The summer of 1966 brought many changes to my life. I met the guy I would marry six weeks later after meeting on a blind date. The music once again was a huge part of my memories of that time. There was such a variety of music popular that crazy summer. We were listening to the Statler Brothers singing Flowers on the Wall one minute and Paint It Black by the Rolling Stones the next. The Mamas and Papas were popular and California Dreaming and Monday, Monday were both big hits. When a Man Loves a Woman by Percy Sledge was probably my favorite, at least for a day or two. There was just so many to choose from. After I met my husband to be, we saw each other every night and often we would drive down to the beach and the radio would be playing Simon & Garfunkel’s I Am a Rock, Little Red Riding Hood by Sam the Sham and the Pharaohs; the Beach Boys were still going strong with Good Vibrations and for some quieter music, we had the Righteous Brothers with You’re My Soul and Inspiration, You’ve Lost That Lovin Feeling and one of the most beautiful songs of all times, Unchained Melody.

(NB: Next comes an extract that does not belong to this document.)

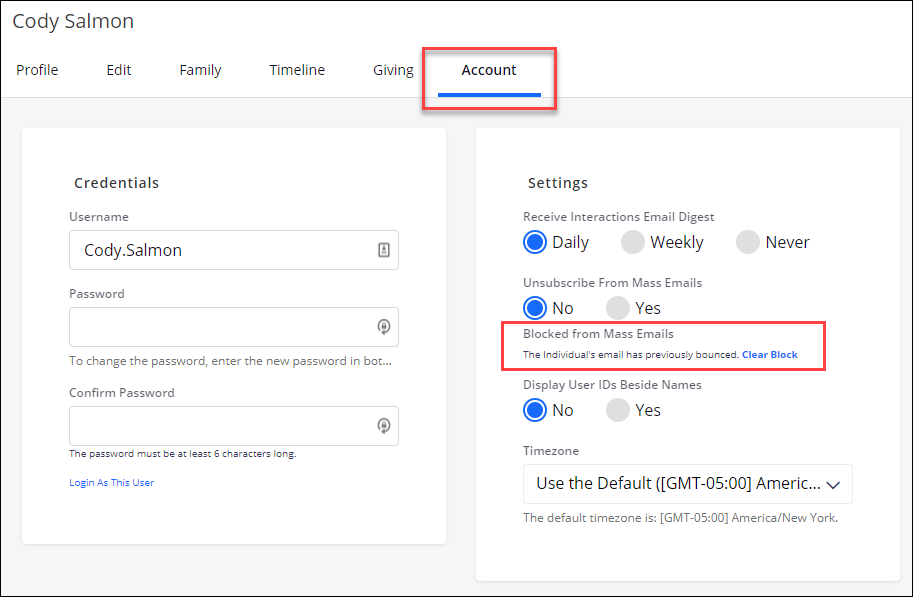The height and width of the screenshot is (597, 913).
Task: Open the Timezone dropdown
Action: [x=687, y=484]
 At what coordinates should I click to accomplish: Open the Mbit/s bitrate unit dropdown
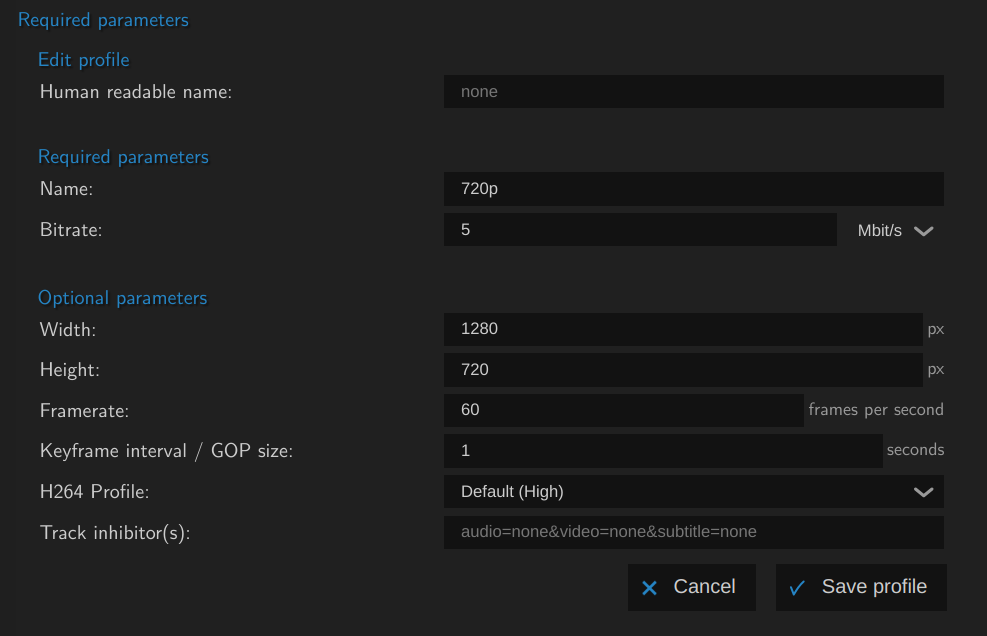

There’s so much to remember from that time but it all comes back to me when I hear these songs. No other time of my life has ever been so closely connected to music and no other music has ever affected me as much as the music from the 60’s. I feel this music has been woven into a tapestry along with the events and the people from that period of my life and like a piece of art, it’s beautiful to look at and cherish.